> _What is needed_
For this exercise, set down all the records exactly as given.

> _Dataset content_
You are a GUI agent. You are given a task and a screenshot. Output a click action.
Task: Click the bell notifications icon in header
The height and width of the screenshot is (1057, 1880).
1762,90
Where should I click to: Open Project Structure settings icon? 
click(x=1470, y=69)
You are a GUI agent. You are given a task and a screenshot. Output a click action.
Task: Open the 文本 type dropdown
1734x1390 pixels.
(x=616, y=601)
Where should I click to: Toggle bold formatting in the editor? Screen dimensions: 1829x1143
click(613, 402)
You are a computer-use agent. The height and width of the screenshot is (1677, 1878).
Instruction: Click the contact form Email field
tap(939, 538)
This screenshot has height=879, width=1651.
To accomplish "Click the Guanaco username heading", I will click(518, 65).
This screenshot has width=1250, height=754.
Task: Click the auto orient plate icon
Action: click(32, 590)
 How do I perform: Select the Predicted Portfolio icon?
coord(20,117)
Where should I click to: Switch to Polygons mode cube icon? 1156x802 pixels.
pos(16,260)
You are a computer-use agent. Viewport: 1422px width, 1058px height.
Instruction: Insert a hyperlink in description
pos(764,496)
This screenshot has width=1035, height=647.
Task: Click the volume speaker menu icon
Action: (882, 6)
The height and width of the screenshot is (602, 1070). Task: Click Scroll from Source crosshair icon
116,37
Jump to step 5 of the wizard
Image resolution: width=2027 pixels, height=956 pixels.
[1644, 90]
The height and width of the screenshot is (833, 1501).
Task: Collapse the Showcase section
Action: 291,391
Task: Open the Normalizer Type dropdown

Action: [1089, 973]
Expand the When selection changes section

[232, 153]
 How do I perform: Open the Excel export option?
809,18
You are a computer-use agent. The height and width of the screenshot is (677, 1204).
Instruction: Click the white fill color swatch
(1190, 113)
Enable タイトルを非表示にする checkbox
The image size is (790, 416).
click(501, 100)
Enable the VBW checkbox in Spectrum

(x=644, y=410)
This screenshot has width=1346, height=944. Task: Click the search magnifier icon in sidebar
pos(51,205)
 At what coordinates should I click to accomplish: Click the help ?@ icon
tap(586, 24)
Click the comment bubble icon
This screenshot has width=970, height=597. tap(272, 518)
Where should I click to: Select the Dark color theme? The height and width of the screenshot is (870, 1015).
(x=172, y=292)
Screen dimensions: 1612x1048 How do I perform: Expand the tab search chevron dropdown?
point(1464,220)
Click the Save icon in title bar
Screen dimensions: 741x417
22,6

> _Worked solution_
You are a GUI agent. You are given a task and a screenshot. Output a click action.
Task: Click the bell notifications icon in header
The height and width of the screenshot is (1057, 1880).
1762,90
Where should I click to: Open Project Structure settings icon? 
click(x=1470, y=69)
You are a GUI agent. You are given a task and a screenshot. Output a click action.
Task: Open the 文本 type dropdown
1734x1390 pixels.
(x=616, y=601)
Where should I click to: Toggle bold formatting in the editor? Screen dimensions: 1829x1143
click(613, 402)
You are a computer-use agent. The height and width of the screenshot is (1677, 1878).
Instruction: Click the contact form Email field
tap(939, 538)
This screenshot has height=879, width=1651.
To accomplish "Click the Guanaco username heading", I will click(518, 65).
This screenshot has width=1250, height=754.
Task: Click the auto orient plate icon
Action: click(32, 590)
 How do I perform: Select the Predicted Portfolio icon?
coord(20,117)
Where should I click to: Switch to Polygons mode cube icon? 1156x802 pixels.
pos(16,260)
You are a computer-use agent. Viewport: 1422px width, 1058px height.
Instruction: Insert a hyperlink in description
pos(764,496)
This screenshot has width=1035, height=647.
Task: Click the volume speaker menu icon
Action: (882, 6)
The height and width of the screenshot is (602, 1070). Task: Click Scroll from Source crosshair icon
116,37
Jump to step 5 of the wizard
Image resolution: width=2027 pixels, height=956 pixels.
[1644, 90]
The height and width of the screenshot is (833, 1501).
Task: Collapse the Showcase section
Action: 291,391
Task: Open the Normalizer Type dropdown

Action: [1089, 973]
Expand the When selection changes section

[232, 153]
 How do I perform: Open the Excel export option?
809,18
You are a computer-use agent. The height and width of the screenshot is (677, 1204).
Instruction: Click the white fill color swatch
(1190, 113)
Enable タイトルを非表示にする checkbox
The image size is (790, 416).
click(501, 100)
Enable the VBW checkbox in Spectrum

(x=644, y=410)
This screenshot has width=1346, height=944. Task: Click the search magnifier icon in sidebar
pos(51,205)
 At what coordinates should I click to accomplish: Click the help ?@ icon
tap(586, 24)
Click the comment bubble icon
This screenshot has width=970, height=597. tap(272, 518)
Where should I click to: Select the Dark color theme? The height and width of the screenshot is (870, 1015).
(x=172, y=292)
Screen dimensions: 1612x1048 How do I perform: Expand the tab search chevron dropdown?
point(1464,220)
Click the Save icon in title bar
Screen dimensions: 741x417
22,6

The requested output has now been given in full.